Bowen's disease of the medial canthus and lower eyelid.
Bowen's disease of the hand on an elderly lady. Image used courtesy of Stuart Waterson and the University of Aberdeen.
Features
Bowen's disease is defined as a persistent, progressive, non-elevated, red, scaly or crusted plaque which is due to an intra-epidermal carcinoma and is potentially malignant. Bowen's disease is squamous cell carcinoma in situ. It can occur on any part of the skin or mucosal surface, but is commonly found on the legs. If left untreated, Bowen's disease will become invasive disease.
Clinically, it appears as a flat, red, raised lesion with clearly defined margin and irregular border. It is associated with white or yellow scaling of the skin, which does not bleed if the scale is removed.
Incidence
One American study found an incidence of 14/100,000 per year in the white population. A study conducted in Hawaii reported a rate of 142/100,000 in a similar group.
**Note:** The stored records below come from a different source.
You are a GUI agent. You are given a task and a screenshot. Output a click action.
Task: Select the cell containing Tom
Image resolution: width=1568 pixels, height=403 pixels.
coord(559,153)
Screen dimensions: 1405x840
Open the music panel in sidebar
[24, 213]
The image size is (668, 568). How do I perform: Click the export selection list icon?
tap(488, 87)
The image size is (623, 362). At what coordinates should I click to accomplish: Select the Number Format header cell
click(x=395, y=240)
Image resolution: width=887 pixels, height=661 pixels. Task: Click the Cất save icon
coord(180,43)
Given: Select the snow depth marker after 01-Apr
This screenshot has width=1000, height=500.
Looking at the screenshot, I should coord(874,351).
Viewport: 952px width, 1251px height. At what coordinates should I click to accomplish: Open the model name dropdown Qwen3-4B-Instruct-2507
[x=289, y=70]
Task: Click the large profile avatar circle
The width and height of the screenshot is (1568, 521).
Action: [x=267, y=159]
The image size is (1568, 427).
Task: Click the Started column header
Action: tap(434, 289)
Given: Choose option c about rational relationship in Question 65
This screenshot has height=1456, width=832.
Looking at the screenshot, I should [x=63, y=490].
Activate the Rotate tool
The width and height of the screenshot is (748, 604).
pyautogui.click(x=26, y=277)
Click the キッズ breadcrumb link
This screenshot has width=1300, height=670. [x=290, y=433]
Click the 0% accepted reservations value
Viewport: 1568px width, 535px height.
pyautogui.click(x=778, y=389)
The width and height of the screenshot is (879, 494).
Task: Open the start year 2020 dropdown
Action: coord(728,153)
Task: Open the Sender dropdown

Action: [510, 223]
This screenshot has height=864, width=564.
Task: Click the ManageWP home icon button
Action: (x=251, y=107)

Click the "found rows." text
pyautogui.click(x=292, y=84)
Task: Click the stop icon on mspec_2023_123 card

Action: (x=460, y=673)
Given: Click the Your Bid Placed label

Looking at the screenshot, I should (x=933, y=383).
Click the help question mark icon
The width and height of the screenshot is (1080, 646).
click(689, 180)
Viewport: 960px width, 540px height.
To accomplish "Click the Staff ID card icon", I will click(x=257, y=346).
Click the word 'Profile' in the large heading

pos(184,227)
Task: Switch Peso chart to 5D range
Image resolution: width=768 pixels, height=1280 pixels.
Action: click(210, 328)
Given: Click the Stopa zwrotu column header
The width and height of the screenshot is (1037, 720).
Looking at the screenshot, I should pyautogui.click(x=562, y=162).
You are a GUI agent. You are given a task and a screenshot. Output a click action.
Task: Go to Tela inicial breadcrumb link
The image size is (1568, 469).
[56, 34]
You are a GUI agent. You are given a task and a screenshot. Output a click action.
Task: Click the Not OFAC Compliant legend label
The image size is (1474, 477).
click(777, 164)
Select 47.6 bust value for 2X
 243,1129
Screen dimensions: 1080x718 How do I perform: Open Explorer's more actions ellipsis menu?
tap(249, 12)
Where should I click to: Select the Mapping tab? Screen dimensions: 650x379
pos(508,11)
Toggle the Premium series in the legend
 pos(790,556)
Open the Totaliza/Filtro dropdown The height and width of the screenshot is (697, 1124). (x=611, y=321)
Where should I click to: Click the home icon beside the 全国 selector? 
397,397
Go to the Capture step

Bowen's disease is more commonly reported in white people, with no difference between men and women.
Aetiology
A number of factors have been implicated. Sunlight exposure is confirmed as the most common causative factor, although contact with Arsenic is also a strongly predisposing factor. Other risk factors include increasing age and agricultural work (perhaps due to increased sunlight and chemical exposure in this group).
Differential Diagnosis
Psoriasis. Actinic keratosis. Basal cell carcinoma.
Treatment
Excision is the treatment of choice. Local application of 5-fluorouracil (Efudix) and cryotherapy in small lesions are also confirmed methods of treatment.
Photodynamic therapy (PDT) is not a first line treatment and is currently on trial. PTD involves giving a photosensitising drugs and then applying laser or other high energy light to the lesion.